▶ _ASSIGNMENT_: Every entry that follows is to be set down exactly, with its pictures omitted.

Dataset entries
___
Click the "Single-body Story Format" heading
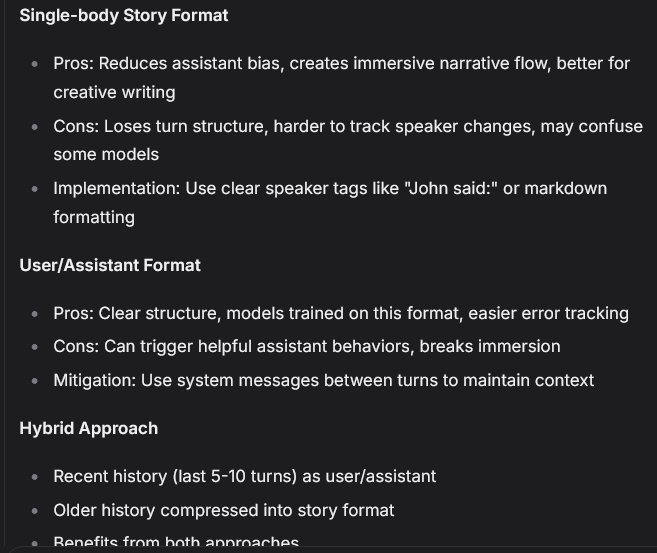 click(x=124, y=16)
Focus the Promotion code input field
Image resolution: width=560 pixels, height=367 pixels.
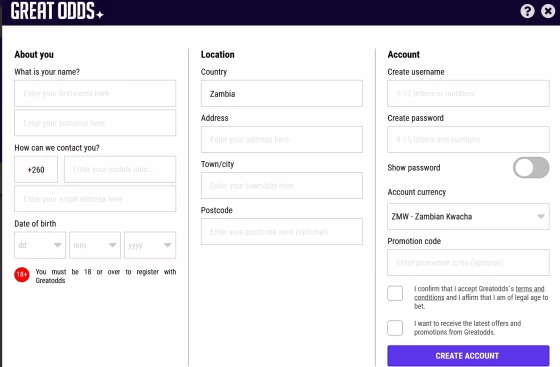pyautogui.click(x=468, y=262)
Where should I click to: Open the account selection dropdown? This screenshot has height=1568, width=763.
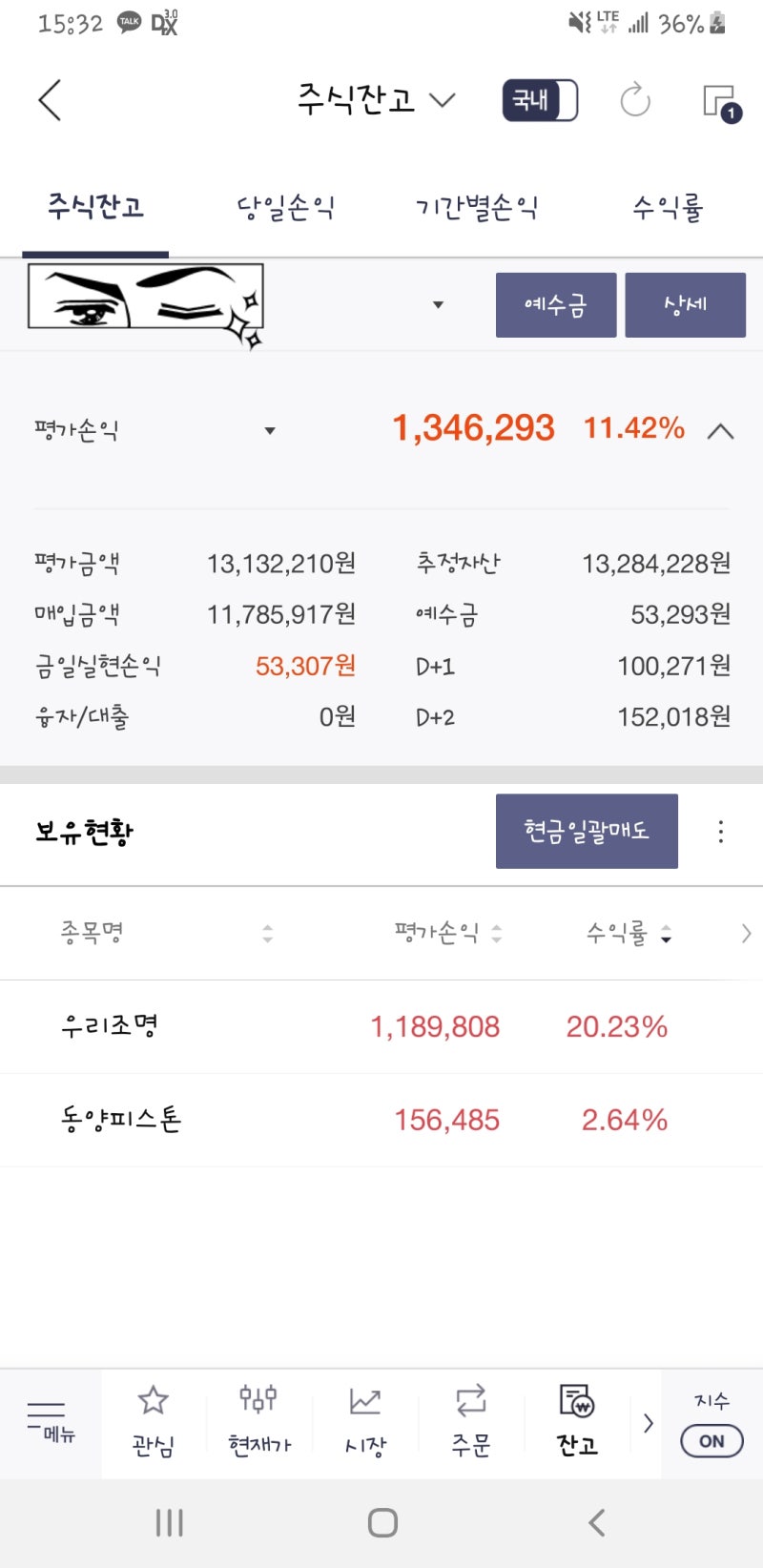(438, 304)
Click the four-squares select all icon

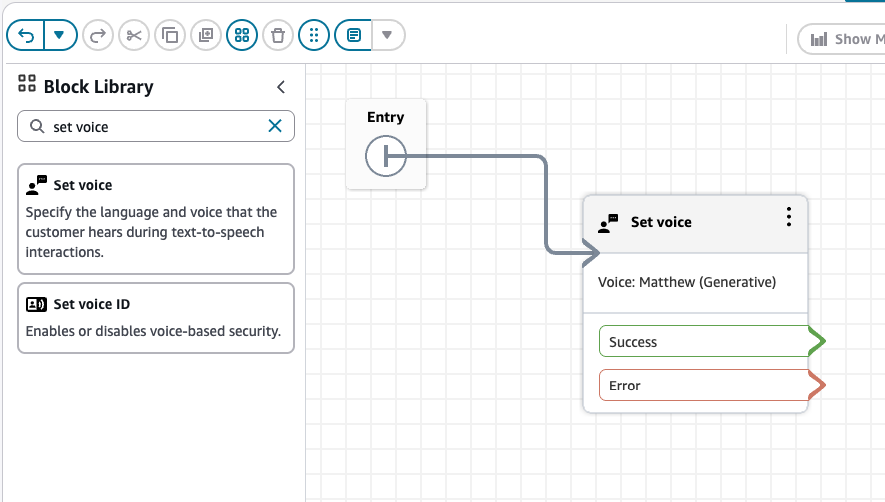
___
▶ _OUTPUT OF THE TASK_:
Click the "Single-body Story Format" heading
 click(x=124, y=16)
Focus the Promotion code input field
Image resolution: width=560 pixels, height=367 pixels.
pyautogui.click(x=468, y=262)
Where should I click to: Open the account selection dropdown? This screenshot has height=1568, width=763.
(438, 304)
Click the four-squares select all icon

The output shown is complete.